§ TASK DESCRIPTION: Give back every entry exactly as it is written, but not the pictures.

*** Opening of MATERIAL FOR THE TASK ***

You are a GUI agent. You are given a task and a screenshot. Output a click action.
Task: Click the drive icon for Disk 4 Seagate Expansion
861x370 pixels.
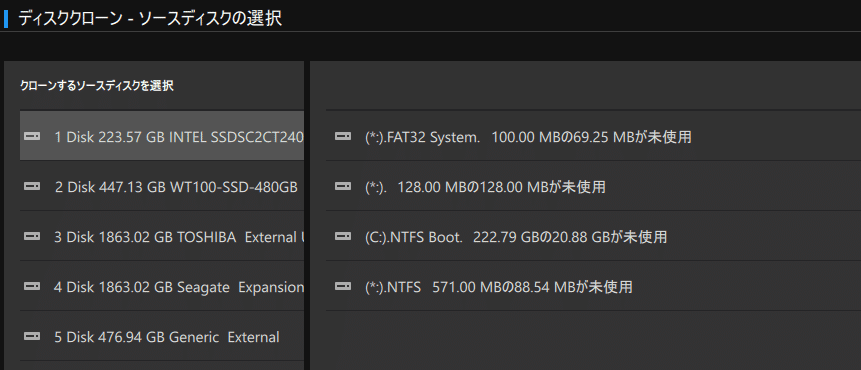[x=32, y=287]
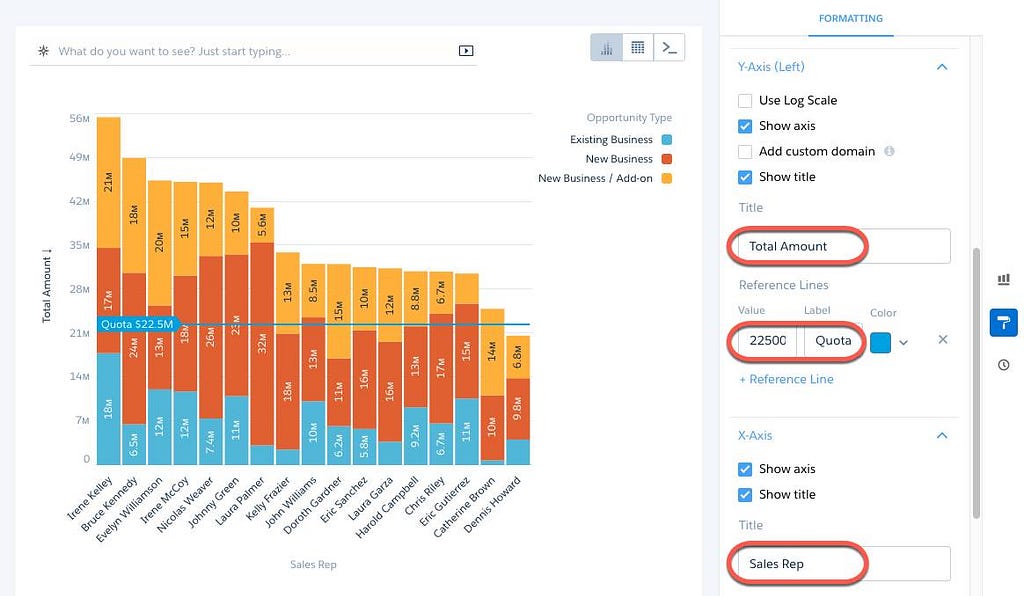Click the Total Amount title field
Image resolution: width=1024 pixels, height=596 pixels.
[x=841, y=246]
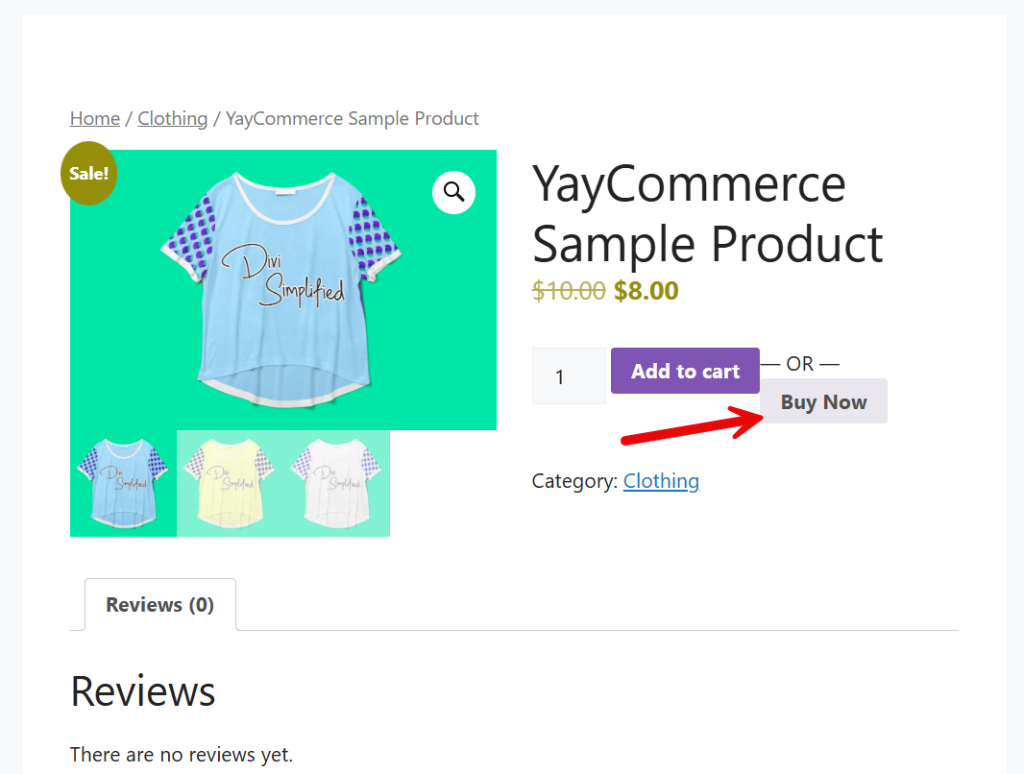1024x774 pixels.
Task: Click the Reviews section heading
Action: pos(142,691)
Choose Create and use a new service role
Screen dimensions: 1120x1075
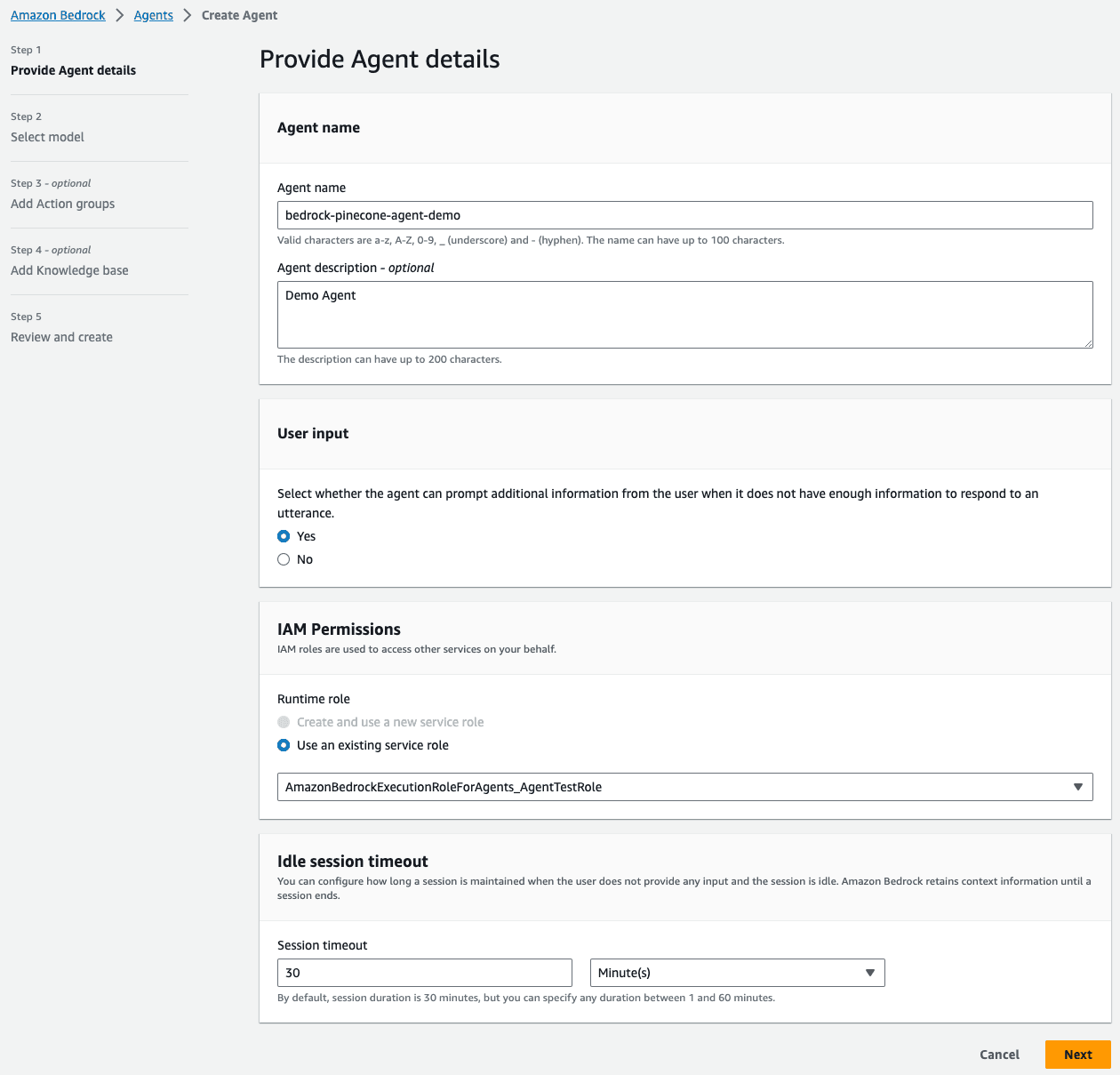tap(284, 722)
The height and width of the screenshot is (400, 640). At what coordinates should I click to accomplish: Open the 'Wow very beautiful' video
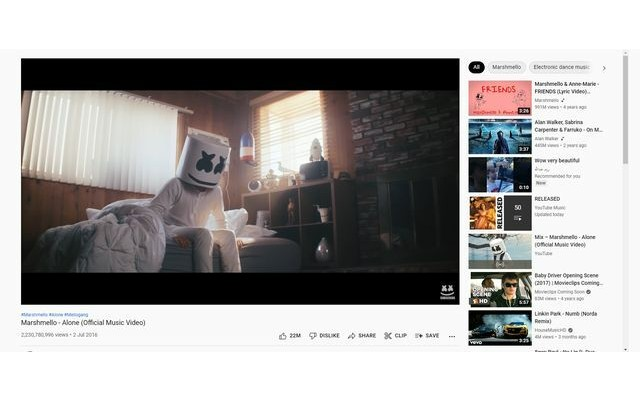click(500, 174)
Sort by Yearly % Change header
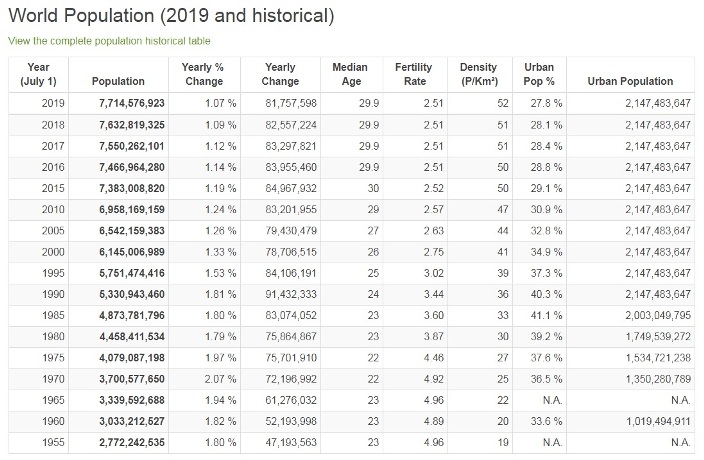 (203, 74)
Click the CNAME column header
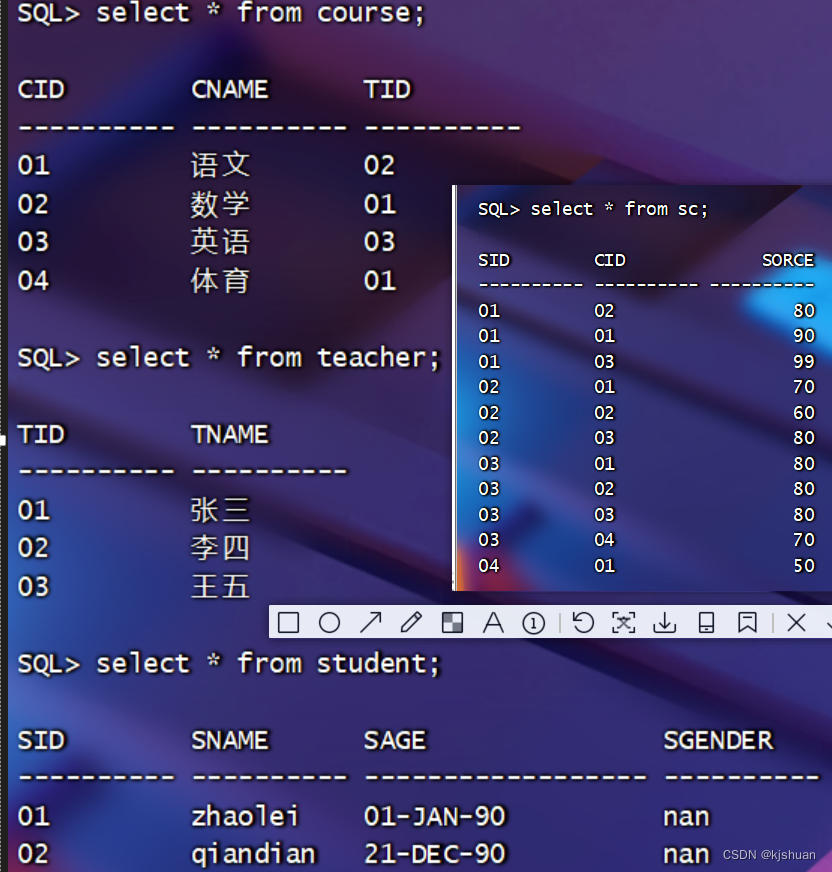 coord(229,89)
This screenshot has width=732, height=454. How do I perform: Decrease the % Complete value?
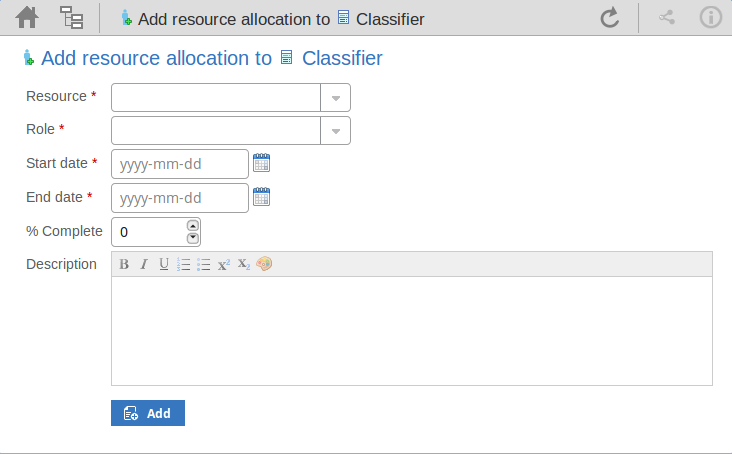[193, 238]
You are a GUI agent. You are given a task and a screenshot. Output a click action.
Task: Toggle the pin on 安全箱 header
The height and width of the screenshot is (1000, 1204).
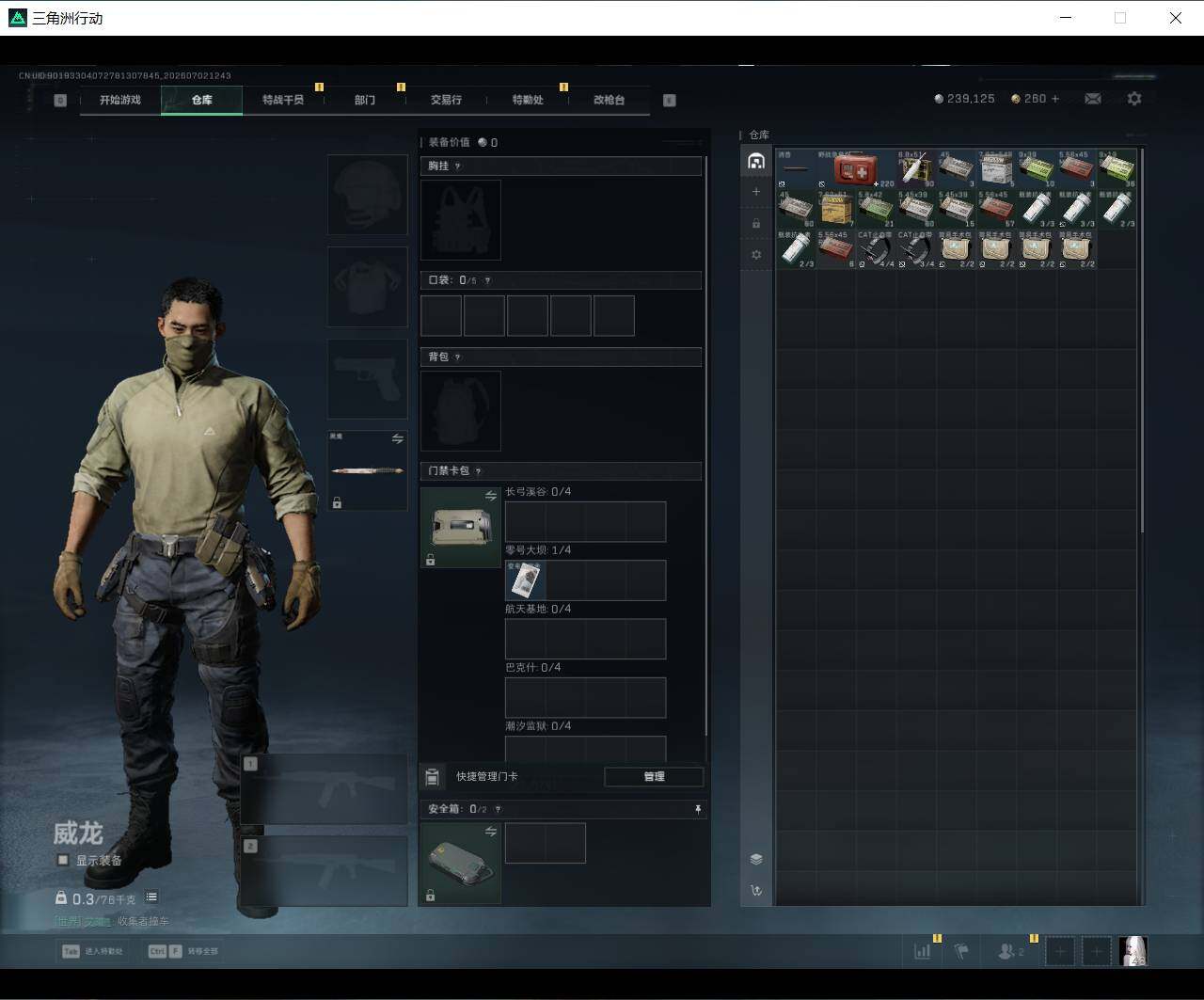[x=697, y=809]
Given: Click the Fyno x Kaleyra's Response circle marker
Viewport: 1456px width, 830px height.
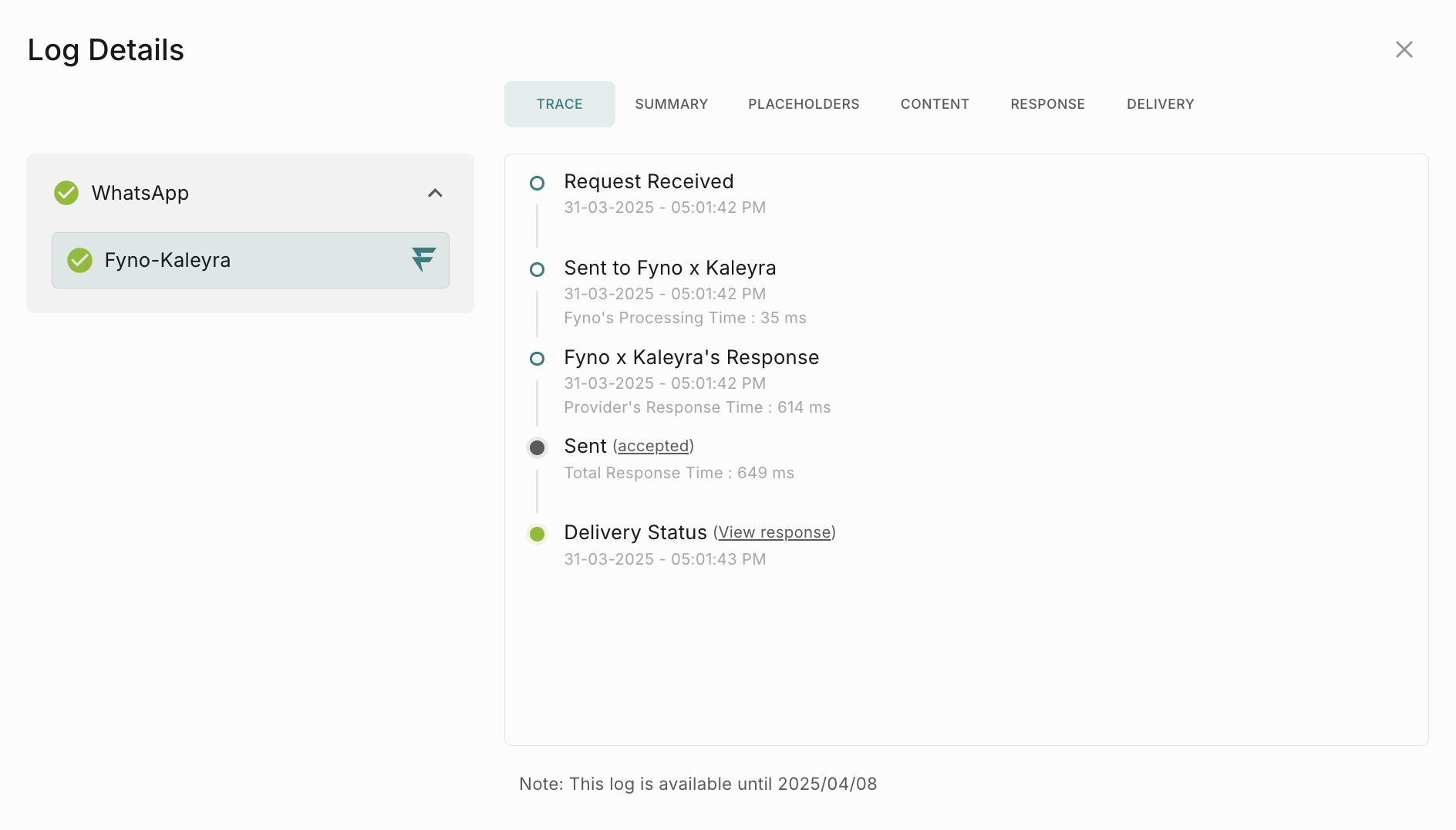Looking at the screenshot, I should tap(537, 359).
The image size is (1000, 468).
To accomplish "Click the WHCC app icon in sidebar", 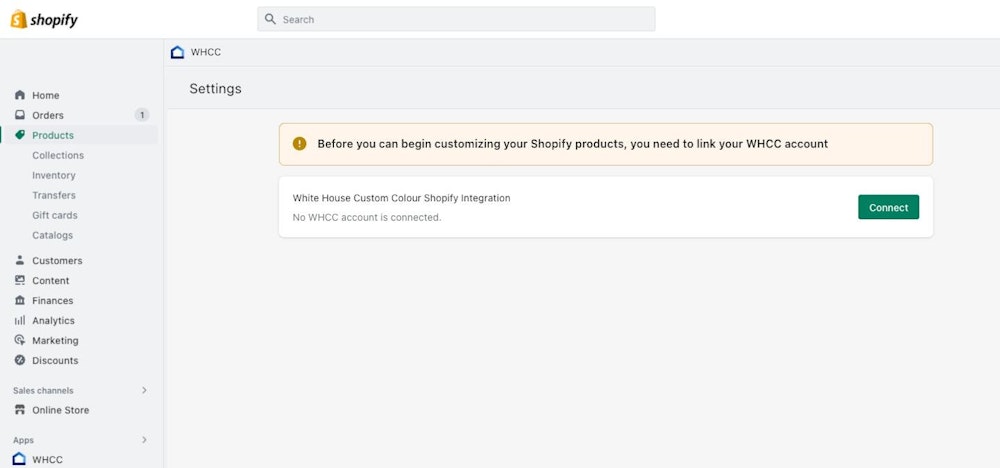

*** Close of MATERIAL FOR THE TASK ***

§ WRITTEN SOLUTION:
You are a GUI agent. You are given a task and a screenshot. Output a click action.
Task: Click the drive icon for Disk 4 Seagate Expansion
861x370 pixels.
[x=32, y=287]
Click the Total Amount title field
Image resolution: width=1024 pixels, height=596 pixels.
[x=841, y=246]
1024x774 pixels.
Task: Click the Reviews section heading
Action: pos(142,691)
Choose Create and use a new service role
Screen dimensions: 1120x1075
tap(284, 722)
The height and width of the screenshot is (400, 640). At what coordinates should I click to accomplish: Open the 'Wow very beautiful' video
click(500, 174)
Sort by Yearly % Change header
 (203, 74)
Click the CNAME column header
 coord(229,89)
This screenshot has width=732, height=454. How do I perform: Decrease the % Complete value?
[193, 238]
You are a GUI agent. You are given a task and a screenshot. Output a click action.
Task: Toggle the pin on 安全箱 header
The height and width of the screenshot is (1000, 1204).
[x=697, y=809]
Given: Click the Fyno x Kaleyra's Response circle marker
Viewport: 1456px width, 830px height.
Looking at the screenshot, I should tap(537, 359).
The image size is (1000, 468).
To accomplish "Click the WHCC app icon in sidebar", 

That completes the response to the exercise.